PERU – Large inflation upside surprise in July supports rate hikes

We now expect the central bank to start hiking its policy rate as soon as next meeting

Julio Ruiz

2/08/2021


Inflation was above market expectations in July. CPI posted a month-over-month rate of 1.01% (from 0.46% a year ago), above our forecast of 0.36% and market expectations of 0.50% (as per Bloomberg). Upside pressure to headline inflation came mainly from higher energy (domestic gas: 10.1% and vehicle fuel gas prices:16.9%) and food prices (1.51%) - amid a depreciation of the currency and higher international commodity prices. Meanwhile, core inflation (exclude energy and food items) stood at 0.28% (from 0.03% a year ago). Annual headline inflation accelerated to 3.81% July (from 3.25% in June) remaining above the upper bound of the central bank target of 2%+-1% for second month in a row. Likewise, core inflation (exclude energy and food items) accelerated to 2.14% in July (from 1.89% in June).



At the margin, headline and core inflation accelerated sharply. The seasonally adjusted three-month annualized variation of the CPI was 7.41% in July (from 4.09% in June), while core inflation (excluding food and energy) stood at 3.17% (from 2.70%).

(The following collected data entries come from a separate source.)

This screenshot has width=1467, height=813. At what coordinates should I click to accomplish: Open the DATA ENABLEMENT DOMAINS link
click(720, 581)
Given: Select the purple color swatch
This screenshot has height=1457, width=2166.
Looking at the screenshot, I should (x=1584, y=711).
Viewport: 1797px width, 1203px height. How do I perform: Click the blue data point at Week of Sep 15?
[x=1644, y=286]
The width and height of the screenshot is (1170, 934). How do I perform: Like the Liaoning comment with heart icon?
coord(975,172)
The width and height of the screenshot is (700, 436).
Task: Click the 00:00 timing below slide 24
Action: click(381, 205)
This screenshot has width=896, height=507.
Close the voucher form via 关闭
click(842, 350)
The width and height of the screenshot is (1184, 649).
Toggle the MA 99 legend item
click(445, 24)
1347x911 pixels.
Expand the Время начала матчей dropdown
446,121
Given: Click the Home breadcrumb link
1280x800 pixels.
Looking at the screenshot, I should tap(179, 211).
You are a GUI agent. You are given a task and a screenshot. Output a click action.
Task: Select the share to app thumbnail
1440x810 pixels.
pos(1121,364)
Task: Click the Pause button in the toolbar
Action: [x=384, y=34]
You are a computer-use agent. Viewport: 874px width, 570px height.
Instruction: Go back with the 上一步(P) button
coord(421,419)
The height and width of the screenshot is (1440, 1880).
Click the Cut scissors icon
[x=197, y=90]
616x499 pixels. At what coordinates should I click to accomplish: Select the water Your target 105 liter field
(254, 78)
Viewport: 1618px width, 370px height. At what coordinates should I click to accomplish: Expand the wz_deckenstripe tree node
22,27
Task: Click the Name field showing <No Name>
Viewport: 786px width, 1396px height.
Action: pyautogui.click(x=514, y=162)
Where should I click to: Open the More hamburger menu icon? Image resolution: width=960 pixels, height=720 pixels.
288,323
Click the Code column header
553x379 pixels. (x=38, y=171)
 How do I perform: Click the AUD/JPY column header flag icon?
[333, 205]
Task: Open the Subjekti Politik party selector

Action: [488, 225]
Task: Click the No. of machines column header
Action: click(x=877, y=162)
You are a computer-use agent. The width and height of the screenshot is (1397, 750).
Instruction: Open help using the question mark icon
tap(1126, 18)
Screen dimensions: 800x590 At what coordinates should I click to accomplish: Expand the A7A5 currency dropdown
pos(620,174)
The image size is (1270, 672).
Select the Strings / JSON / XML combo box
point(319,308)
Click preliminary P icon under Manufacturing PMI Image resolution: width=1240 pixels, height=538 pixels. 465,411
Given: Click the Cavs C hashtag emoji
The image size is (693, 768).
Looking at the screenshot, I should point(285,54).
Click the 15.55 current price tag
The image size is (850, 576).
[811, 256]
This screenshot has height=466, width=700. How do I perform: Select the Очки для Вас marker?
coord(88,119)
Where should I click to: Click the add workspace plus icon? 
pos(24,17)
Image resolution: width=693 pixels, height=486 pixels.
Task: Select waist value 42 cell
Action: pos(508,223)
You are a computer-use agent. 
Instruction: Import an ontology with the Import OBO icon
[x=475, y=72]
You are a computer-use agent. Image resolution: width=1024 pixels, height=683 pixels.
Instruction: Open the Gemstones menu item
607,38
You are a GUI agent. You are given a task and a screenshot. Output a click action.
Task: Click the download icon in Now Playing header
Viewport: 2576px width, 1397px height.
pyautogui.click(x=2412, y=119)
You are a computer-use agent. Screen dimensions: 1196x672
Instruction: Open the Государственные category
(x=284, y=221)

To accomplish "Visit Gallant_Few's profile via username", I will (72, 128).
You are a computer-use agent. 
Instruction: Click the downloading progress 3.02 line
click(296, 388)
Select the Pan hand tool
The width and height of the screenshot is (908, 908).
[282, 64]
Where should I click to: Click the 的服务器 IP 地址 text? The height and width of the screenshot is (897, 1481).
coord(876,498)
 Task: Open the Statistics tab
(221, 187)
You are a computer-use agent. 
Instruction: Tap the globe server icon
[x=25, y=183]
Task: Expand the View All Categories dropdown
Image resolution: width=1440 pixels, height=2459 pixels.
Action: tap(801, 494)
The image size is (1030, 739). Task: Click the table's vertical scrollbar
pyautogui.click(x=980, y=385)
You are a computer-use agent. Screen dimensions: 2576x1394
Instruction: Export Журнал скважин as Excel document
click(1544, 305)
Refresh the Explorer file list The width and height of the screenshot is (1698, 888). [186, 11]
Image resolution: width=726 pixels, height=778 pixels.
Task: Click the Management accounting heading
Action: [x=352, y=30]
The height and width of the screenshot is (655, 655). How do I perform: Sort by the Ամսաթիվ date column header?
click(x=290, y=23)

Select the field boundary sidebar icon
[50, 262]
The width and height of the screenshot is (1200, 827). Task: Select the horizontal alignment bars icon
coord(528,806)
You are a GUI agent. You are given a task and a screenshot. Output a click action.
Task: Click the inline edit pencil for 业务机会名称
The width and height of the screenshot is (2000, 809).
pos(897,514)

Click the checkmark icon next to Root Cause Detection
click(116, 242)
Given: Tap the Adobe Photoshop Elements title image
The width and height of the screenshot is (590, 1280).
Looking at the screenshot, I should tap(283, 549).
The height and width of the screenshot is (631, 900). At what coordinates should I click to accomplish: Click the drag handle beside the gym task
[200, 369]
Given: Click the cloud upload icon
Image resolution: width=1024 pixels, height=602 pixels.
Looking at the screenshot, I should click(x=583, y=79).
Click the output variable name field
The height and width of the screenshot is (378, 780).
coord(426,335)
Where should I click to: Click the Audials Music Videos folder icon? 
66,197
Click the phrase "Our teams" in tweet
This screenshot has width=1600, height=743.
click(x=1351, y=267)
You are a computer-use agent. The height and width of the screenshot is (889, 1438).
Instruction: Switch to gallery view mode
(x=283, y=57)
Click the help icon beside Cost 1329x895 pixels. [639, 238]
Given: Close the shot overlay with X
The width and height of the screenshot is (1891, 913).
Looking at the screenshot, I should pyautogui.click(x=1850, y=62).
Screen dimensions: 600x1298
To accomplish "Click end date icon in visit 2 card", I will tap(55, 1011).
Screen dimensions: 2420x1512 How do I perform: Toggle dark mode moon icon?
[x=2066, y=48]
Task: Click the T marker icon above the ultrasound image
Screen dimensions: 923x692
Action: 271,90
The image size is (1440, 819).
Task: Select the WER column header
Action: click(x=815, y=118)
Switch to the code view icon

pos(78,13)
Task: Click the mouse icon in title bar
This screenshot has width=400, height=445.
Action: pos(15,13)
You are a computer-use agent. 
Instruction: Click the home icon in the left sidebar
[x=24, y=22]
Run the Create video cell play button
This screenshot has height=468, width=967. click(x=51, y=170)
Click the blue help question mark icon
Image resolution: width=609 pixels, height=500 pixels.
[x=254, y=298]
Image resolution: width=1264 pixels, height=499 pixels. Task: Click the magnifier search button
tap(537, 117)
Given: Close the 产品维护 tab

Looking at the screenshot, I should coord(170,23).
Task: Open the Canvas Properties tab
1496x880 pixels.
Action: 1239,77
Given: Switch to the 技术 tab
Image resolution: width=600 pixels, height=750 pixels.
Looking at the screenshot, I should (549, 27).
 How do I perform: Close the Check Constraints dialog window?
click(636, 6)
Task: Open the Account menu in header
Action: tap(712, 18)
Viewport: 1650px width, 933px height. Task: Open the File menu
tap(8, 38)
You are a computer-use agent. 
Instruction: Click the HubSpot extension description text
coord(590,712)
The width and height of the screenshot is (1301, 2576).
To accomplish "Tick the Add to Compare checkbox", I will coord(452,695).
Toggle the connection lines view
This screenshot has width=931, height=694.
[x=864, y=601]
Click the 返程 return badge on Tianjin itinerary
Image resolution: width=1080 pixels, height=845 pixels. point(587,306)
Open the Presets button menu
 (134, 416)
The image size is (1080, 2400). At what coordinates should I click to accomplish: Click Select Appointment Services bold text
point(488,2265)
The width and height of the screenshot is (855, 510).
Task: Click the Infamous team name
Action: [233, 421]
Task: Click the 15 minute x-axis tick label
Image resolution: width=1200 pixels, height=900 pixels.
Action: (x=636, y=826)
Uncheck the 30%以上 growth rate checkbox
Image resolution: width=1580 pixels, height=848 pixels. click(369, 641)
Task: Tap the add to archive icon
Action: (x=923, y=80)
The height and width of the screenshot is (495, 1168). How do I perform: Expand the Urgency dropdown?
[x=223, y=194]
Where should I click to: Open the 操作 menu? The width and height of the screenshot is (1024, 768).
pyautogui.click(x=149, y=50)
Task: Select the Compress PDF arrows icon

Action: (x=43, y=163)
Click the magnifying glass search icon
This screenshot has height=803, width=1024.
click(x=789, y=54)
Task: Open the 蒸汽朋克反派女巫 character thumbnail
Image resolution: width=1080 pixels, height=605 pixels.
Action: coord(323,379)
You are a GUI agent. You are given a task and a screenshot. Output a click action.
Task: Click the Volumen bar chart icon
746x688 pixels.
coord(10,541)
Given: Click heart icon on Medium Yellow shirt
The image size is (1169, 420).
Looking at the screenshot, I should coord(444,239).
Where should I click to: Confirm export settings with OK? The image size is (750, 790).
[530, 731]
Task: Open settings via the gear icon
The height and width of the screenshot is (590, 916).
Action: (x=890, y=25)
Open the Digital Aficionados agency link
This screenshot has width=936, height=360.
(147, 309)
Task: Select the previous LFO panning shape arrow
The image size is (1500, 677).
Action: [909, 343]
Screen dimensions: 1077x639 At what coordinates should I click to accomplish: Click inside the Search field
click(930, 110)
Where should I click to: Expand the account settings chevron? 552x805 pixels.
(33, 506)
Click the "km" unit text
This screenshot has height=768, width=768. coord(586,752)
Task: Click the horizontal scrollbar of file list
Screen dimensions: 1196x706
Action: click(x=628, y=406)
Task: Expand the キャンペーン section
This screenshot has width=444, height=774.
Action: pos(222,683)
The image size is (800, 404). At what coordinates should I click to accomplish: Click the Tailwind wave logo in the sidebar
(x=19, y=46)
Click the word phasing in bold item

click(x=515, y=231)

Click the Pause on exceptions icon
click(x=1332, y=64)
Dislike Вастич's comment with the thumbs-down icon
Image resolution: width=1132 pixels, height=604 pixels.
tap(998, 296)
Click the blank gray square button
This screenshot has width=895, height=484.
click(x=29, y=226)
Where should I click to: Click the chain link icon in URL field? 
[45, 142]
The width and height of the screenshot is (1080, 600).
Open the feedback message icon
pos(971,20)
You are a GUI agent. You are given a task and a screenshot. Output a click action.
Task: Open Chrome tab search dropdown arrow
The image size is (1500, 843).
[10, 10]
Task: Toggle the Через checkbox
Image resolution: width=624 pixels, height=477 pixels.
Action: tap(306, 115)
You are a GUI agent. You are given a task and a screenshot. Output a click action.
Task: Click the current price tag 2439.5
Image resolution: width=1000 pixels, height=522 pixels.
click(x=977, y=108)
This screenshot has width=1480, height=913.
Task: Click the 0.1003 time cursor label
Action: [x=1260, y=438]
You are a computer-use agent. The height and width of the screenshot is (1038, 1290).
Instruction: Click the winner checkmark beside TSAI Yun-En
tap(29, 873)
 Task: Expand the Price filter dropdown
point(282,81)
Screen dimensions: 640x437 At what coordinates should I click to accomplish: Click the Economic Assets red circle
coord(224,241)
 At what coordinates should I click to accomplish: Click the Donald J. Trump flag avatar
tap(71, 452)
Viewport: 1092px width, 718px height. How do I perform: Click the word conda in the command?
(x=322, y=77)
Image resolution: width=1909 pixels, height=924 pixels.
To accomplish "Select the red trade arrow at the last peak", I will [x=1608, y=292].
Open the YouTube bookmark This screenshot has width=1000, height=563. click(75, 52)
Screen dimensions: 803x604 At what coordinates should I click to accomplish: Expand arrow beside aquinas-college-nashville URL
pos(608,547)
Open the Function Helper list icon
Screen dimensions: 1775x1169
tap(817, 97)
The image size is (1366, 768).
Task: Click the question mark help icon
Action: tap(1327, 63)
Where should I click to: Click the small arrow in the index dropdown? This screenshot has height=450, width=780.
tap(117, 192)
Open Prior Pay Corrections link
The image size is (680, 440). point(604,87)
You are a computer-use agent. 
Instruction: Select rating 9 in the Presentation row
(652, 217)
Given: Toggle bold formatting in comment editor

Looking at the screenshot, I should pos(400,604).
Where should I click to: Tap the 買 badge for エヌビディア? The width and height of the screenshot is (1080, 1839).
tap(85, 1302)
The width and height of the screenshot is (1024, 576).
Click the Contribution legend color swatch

We now expect the central to start hiking its policy rate next meeting (August 12) amid increasing inflationary pressures and a weaker currency. The more cautious tone adopted in the recent monetary policy statements also supports our call. For instance, in June’s monetary policy meeting, the statement no longer mentioned that a lax policy will be maintained for a prolonged period (as opposed to previous statements). Later in the July’s monetary meeting, dropped “strong” (referring to the expansionary monetary policy stance ahead), while also eliminating the sentence: ”[the BCRP] is on alert to expand further the monetary policy stimulus”. As a result, there are upside risks to our 0.75% yearend policy rate forecast.